Tengo una energía en ese campo que no tengo en otros. Una fortaleza mental como para ir a la guerra que hasta yo mismo me quedo extrañadísimo. ¿Cómo es posible que yo pueda hacer estos gastos energéticos tan enormes? Porque normalmente no soy el tipo de pintor que disfruta pintando.

También utiliza lo digital, las nuevas tecnologías.

Tengo la impresión de una vida compartida en dos partes. Una primera parte con lo analógico, y ahora una segunda parte digital, pero con los recuerdos de la primera. Pienso en cuando la vida era analógica, y desde el mundo actual me parece una cosa increíblemente extraña, la Edad Media casi. Para utilizar la maquinaria digital, los ordenadores, colaboro con profesionales de la materia porque yo me resisto enormemente a aprender esas cosas. ¿Será porque soy viejo y tengo un alma profundamente analógica? Pero la fotografía es analógica y nunca la aprendí bien. Yo creo que se puede considerar mi obra como un cóctel de síntesis.

'Abstracción objetual' (2018), díptico de la colección de Gordillo que estará en la muestra en Madrid

¿Cómo lleva la vejez, por cierto?

Me ha llegado tarde, pasados los 80, y está siendo una sorpresa. Cuando se es joven no se piensa en ella, es una cosa que les ocurre a unos señores que están tranquilos, dan paseos y leen el periódico. Pero la experiencia que yo estoy teniendo no es nada tranquila. Todos los días te mueres un poquito. Un día es algo en la vista, otro en la espalda…, te vas estropeando poquito a poco. Es decir, que para cuando te mueres ya estás muy muerto. La vejez es una premuerte. Como los árboles que en otoño van perdiendo las hojas hasta que solo queda el tronco. La diferencia es que en primavera ellos vuelven a revivir, y con la muerte nadie revive.

A pesar de eso, y de la depresión, usted ha seguido.

Uno se acostumbra a la idea de la muerte, y a veces hasta la desea. Entre la depresión y los achaques, te cansas mucho trabajando y todo eso se acumula.
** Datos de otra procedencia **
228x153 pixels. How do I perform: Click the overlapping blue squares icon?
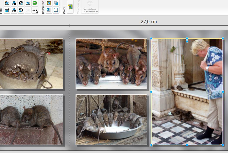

La gente te dice: “No pareces de tu edad, estás muy bien para los años que tienes”. Y yo les respondo que si me vieran por dentro verían que estoy viejo, muy viejo. Y me digo: ¿por qué no adelantamos un poco el asunto? Y entonces pienso en mis hijas, en mis nietos, y me entran ganas de vivir con ellos y verlos mayorcitos. Y eso tiene suficiente atractivo.